Третий пояс мудрости. (Блеск языческой Европы) | страница 84
С Мореной связан славянский бог смерти Маровит и не только этимологически. Немецкий ученый Карл Йеттмар не без оснований сближает кафирского Имру с его аналогом, тоже гиндукушским, Марой, как ипостасью арийского бога смерти Ямы. У славян также был злой дух Мара, часто отождествлявшийся с Мораной. Маровит изображался с львиной головой (не ему ли раздирала пасть Хела?), короткими когтистыми лапами и тело, наполовину покрытым чешуей, наполовину перьями. Быть может, Маровит и Морана — это мужская и женская пара божеств, символы перехода в загробный мир, сохранившие свое значение в русских словах «мор», «смерть», «мертвый» и в названии «месяца смерти зимы» — марта. С этим месяцем связаны греческий Арес и римский Марс — боги войны и смерти. Славянским Марсом был и Маровит.

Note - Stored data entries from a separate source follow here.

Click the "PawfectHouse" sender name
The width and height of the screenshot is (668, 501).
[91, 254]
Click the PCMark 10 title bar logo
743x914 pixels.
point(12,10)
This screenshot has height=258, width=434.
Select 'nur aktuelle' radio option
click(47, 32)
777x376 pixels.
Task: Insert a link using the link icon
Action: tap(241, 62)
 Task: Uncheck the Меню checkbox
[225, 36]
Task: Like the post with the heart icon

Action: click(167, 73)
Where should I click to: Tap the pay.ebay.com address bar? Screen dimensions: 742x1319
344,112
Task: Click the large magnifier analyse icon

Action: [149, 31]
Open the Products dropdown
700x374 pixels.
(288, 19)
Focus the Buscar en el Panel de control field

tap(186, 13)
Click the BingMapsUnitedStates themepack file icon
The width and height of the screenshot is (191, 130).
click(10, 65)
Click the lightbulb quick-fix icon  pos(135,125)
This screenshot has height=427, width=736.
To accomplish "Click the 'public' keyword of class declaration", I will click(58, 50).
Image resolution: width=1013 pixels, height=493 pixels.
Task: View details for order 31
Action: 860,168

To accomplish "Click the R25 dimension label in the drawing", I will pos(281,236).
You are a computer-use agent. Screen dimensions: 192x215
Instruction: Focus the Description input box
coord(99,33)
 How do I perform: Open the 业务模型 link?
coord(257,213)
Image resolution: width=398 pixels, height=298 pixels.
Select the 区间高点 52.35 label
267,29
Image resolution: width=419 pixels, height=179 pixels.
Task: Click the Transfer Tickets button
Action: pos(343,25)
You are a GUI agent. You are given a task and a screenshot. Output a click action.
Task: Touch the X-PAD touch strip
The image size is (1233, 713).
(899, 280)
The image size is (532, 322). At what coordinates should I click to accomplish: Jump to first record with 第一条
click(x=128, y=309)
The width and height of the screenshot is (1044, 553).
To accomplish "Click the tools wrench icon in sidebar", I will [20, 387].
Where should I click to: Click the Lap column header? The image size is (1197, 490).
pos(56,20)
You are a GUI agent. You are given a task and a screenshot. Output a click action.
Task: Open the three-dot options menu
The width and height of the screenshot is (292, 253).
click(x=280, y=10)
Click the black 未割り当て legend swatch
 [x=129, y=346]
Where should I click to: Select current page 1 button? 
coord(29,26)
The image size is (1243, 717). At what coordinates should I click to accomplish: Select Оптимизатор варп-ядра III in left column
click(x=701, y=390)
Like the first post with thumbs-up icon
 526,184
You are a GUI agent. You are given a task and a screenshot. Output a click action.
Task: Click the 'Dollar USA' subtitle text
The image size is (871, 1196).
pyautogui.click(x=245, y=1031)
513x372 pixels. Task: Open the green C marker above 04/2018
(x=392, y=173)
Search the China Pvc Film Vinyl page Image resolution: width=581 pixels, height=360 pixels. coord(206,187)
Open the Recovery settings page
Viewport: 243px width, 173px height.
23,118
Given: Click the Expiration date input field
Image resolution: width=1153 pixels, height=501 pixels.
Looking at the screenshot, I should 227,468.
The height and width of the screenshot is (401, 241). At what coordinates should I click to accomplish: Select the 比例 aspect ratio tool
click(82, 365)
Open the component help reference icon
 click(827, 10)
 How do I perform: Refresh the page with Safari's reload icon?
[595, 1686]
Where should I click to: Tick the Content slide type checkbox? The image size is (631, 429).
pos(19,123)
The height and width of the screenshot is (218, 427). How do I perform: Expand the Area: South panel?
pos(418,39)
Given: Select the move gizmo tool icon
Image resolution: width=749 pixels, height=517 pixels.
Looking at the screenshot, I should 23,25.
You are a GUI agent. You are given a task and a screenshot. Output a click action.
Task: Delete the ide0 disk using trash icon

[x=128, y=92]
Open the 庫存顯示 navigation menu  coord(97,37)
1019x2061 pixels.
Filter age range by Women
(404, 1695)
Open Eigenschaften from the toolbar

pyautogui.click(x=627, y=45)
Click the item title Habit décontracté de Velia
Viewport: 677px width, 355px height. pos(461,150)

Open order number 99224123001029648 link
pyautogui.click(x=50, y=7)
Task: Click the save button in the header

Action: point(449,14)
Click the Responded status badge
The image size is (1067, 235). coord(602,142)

Морана дала имя Моравии и положила начало многим народным обрядам и праздникам, сохранившимся до нашего времени. Былинники воплотили эту тему как борьбу Добребога, или Добры (так они переосмыслили имя Добрыни) с колдуньей Мариной (Мораной). Ранней весной в городах и селениях изготавливали ее соломенные чучела — мары — и бросали их в реку или сжигали с шуточными проклятиями. Это, несомненно, воспоминание о прежних человеческих жертвах. Римский историк Марк Теренций Варрон, сообщая об аргейских, то есть греческих, обрядах в Риме, замечает, что ежегодно жрецы каждого из двадцати четырех святилищ сбрасывали со свайного моста в Тибр по одному человеку, а позднее — по одному человекоподобному соломенному чучелу. Комментатор его труда, ученый и писатель V века Макробий уточняет, что обряд этот восходил к аргивянам (ахейцам) и связывался с Гераклом. А в VIII веке придворный историк Карла Великого, а затем монах Павел Диакон упомянул, что этим же занимались и римские весталки. Подобным образом поступали во времена Диакона и друиды, сооружавшие из прутьев и трав исполинские чучела тарасков (кстати, это слово напрашивается на заманчивые аналогии с именем кафирского бога Тараскана — аналога индийского Индры).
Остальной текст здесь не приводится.